__SHORT TASK__: Copy each of the items below word for word.
== LISTED RECORDS
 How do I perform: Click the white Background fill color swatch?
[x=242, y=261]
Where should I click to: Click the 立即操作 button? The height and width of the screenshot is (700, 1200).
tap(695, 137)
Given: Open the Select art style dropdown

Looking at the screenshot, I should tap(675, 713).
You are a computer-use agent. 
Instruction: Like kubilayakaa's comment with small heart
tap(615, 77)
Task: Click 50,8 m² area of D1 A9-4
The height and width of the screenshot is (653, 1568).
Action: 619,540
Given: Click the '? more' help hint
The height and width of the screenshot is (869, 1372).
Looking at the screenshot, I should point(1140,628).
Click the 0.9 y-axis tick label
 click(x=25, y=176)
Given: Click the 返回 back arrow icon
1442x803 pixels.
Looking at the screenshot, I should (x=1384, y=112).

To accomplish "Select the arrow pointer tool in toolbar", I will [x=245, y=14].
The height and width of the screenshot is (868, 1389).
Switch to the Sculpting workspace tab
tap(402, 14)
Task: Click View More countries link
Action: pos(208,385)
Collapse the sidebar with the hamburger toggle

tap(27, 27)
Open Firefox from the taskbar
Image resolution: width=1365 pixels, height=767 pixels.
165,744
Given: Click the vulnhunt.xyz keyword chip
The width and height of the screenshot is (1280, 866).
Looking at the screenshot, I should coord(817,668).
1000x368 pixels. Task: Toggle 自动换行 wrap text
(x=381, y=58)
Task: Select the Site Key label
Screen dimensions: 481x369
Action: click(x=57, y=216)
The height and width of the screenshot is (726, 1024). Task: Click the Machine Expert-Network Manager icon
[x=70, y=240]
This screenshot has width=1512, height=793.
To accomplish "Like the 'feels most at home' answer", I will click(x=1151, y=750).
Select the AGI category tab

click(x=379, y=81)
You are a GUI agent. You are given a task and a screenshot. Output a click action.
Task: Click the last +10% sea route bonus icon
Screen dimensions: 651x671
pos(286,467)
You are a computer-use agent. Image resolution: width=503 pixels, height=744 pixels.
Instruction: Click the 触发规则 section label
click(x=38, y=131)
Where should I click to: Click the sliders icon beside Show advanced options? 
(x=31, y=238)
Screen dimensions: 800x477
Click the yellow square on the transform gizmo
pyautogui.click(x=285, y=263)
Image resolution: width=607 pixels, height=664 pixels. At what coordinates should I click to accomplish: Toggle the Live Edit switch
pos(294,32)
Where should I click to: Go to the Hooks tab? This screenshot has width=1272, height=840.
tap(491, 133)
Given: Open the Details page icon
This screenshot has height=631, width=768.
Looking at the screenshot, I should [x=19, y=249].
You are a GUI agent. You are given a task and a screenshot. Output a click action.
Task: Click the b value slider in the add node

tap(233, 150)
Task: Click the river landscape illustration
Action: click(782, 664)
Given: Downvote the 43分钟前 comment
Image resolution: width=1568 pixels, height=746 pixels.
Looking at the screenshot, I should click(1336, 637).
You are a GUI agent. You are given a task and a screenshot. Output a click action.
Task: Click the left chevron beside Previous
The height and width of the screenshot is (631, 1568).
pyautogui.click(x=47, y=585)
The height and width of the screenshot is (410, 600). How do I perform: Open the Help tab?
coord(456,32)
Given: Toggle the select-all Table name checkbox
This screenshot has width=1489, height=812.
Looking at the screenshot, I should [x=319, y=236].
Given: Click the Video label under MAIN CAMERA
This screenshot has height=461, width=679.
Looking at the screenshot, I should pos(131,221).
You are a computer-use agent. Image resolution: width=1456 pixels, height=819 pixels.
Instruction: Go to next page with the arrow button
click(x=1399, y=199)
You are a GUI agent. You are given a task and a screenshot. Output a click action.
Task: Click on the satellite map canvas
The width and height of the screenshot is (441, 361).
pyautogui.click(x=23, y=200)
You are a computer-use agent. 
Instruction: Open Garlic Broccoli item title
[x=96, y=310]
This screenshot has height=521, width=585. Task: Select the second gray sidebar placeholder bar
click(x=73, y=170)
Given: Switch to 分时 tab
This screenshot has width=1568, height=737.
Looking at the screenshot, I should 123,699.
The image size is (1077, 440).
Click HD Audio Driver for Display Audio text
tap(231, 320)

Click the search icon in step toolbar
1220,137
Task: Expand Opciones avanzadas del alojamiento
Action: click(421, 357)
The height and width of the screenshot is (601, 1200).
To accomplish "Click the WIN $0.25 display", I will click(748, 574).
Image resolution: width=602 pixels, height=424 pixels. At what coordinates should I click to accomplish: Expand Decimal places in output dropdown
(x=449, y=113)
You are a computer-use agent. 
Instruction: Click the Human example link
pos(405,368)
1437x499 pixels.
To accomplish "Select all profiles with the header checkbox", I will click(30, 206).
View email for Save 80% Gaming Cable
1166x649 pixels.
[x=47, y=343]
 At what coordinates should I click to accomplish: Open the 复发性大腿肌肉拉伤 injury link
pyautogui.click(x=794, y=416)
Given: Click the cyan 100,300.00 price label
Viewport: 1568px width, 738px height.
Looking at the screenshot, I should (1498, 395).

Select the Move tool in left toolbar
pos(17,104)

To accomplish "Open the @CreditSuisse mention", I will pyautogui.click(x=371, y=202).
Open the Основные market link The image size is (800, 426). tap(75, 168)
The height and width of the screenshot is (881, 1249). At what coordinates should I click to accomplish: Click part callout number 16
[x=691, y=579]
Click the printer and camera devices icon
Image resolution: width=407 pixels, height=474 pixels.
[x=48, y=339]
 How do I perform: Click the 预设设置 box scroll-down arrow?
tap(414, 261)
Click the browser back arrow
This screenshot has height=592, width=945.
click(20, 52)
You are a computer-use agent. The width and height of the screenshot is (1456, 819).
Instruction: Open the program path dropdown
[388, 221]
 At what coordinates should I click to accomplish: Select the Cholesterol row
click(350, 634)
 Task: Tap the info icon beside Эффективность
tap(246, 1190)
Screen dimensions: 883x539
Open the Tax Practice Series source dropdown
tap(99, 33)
====
__CORRECT RESPONSE__:
 How do I perform: Click the white Background fill color swatch?
[x=242, y=261]
Where should I click to: Click the 立即操作 button? The height and width of the screenshot is (700, 1200).
tap(695, 137)
Given: Open the Select art style dropdown

Looking at the screenshot, I should tap(675, 713).
You are a computer-use agent. 
Instruction: Like kubilayakaa's comment with small heart
tap(615, 77)
Task: Click 50,8 m² area of D1 A9-4
The height and width of the screenshot is (653, 1568).
Action: 619,540
Given: Click the '? more' help hint
The height and width of the screenshot is (869, 1372).
Looking at the screenshot, I should point(1140,628).
Click the 0.9 y-axis tick label
 click(x=25, y=176)
Given: Click the 返回 back arrow icon
1442x803 pixels.
Looking at the screenshot, I should (x=1384, y=112).

To accomplish "Select the arrow pointer tool in toolbar", I will [x=245, y=14].
The height and width of the screenshot is (868, 1389).
Switch to the Sculpting workspace tab
tap(402, 14)
Task: Click View More countries link
Action: pos(208,385)
Collapse the sidebar with the hamburger toggle

tap(27, 27)
Open Firefox from the taskbar
Image resolution: width=1365 pixels, height=767 pixels.
165,744
Given: Click the vulnhunt.xyz keyword chip
The width and height of the screenshot is (1280, 866).
Looking at the screenshot, I should coord(817,668).
1000x368 pixels. Task: Toggle 自动换行 wrap text
(x=381, y=58)
Task: Select the Site Key label
Screen dimensions: 481x369
Action: click(x=57, y=216)
The height and width of the screenshot is (726, 1024). Task: Click the Machine Expert-Network Manager icon
[x=70, y=240]
This screenshot has width=1512, height=793.
To accomplish "Like the 'feels most at home' answer", I will click(x=1151, y=750).
Select the AGI category tab

click(x=379, y=81)
You are a GUI agent. You are given a task and a screenshot. Output a click action.
Task: Click the last +10% sea route bonus icon
Screen dimensions: 651x671
pos(286,467)
You are a computer-use agent. Image resolution: width=503 pixels, height=744 pixels.
Instruction: Click the 触发规则 section label
click(x=38, y=131)
Where should I click to: Click the sliders icon beside Show advanced options? 
(x=31, y=238)
Screen dimensions: 800x477
Click the yellow square on the transform gizmo
pyautogui.click(x=285, y=263)
Image resolution: width=607 pixels, height=664 pixels. At what coordinates should I click to accomplish: Toggle the Live Edit switch
pos(294,32)
Where should I click to: Go to the Hooks tab? This screenshot has width=1272, height=840.
tap(491, 133)
Given: Open the Details page icon
This screenshot has height=631, width=768.
Looking at the screenshot, I should [x=19, y=249].
You are a GUI agent. You are given a task and a screenshot. Output a click action.
Task: Click the b value slider in the add node

tap(233, 150)
Task: Click the river landscape illustration
Action: click(782, 664)
Given: Downvote the 43分钟前 comment
Image resolution: width=1568 pixels, height=746 pixels.
Looking at the screenshot, I should click(1336, 637).
You are a GUI agent. You are given a task and a screenshot. Output a click action.
Task: Click the left chevron beside Previous
The height and width of the screenshot is (631, 1568).
pyautogui.click(x=47, y=585)
The height and width of the screenshot is (410, 600). How do I perform: Open the Help tab?
coord(456,32)
Given: Toggle the select-all Table name checkbox
This screenshot has width=1489, height=812.
Looking at the screenshot, I should [x=319, y=236].
Given: Click the Video label under MAIN CAMERA
This screenshot has height=461, width=679.
Looking at the screenshot, I should pos(131,221).
You are a computer-use agent. Image resolution: width=1456 pixels, height=819 pixels.
Instruction: Go to next page with the arrow button
click(x=1399, y=199)
You are a GUI agent. You are given a task and a screenshot. Output a click action.
Task: Click on the satellite map canvas
The width and height of the screenshot is (441, 361).
pyautogui.click(x=23, y=200)
You are a computer-use agent. 
Instruction: Open Garlic Broccoli item title
[x=96, y=310]
This screenshot has height=521, width=585. Task: Select the second gray sidebar placeholder bar
click(x=73, y=170)
Given: Switch to 分时 tab
This screenshot has width=1568, height=737.
Looking at the screenshot, I should 123,699.
The image size is (1077, 440).
Click HD Audio Driver for Display Audio text
tap(231, 320)

Click the search icon in step toolbar
1220,137
Task: Expand Opciones avanzadas del alojamiento
Action: click(421, 357)
The height and width of the screenshot is (601, 1200).
To accomplish "Click the WIN $0.25 display", I will click(748, 574).
Image resolution: width=602 pixels, height=424 pixels. At what coordinates should I click to accomplish: Expand Decimal places in output dropdown
(x=449, y=113)
You are a computer-use agent. 
Instruction: Click the Human example link
pos(405,368)
1437x499 pixels.
To accomplish "Select all profiles with the header checkbox", I will click(30, 206).
View email for Save 80% Gaming Cable
1166x649 pixels.
[x=47, y=343]
 At what coordinates should I click to accomplish: Open the 复发性大腿肌肉拉伤 injury link
pyautogui.click(x=794, y=416)
Given: Click the cyan 100,300.00 price label
Viewport: 1568px width, 738px height.
Looking at the screenshot, I should (1498, 395).

Select the Move tool in left toolbar
pos(17,104)

To accomplish "Open the @CreditSuisse mention", I will pyautogui.click(x=371, y=202).
Open the Основные market link The image size is (800, 426). tap(75, 168)
The height and width of the screenshot is (881, 1249). At what coordinates should I click to accomplish: Click part callout number 16
[x=691, y=579]
Click the printer and camera devices icon
Image resolution: width=407 pixels, height=474 pixels.
[x=48, y=339]
 How do I perform: Click the 预设设置 box scroll-down arrow?
tap(414, 261)
Click the browser back arrow
This screenshot has height=592, width=945.
click(20, 52)
You are a computer-use agent. The width and height of the screenshot is (1456, 819).
Instruction: Open the program path dropdown
[388, 221]
 At what coordinates should I click to accomplish: Select the Cholesterol row
click(350, 634)
 Task: Tap the info icon beside Эффективность
tap(246, 1190)
Screen dimensions: 883x539
Open the Tax Practice Series source dropdown
tap(99, 33)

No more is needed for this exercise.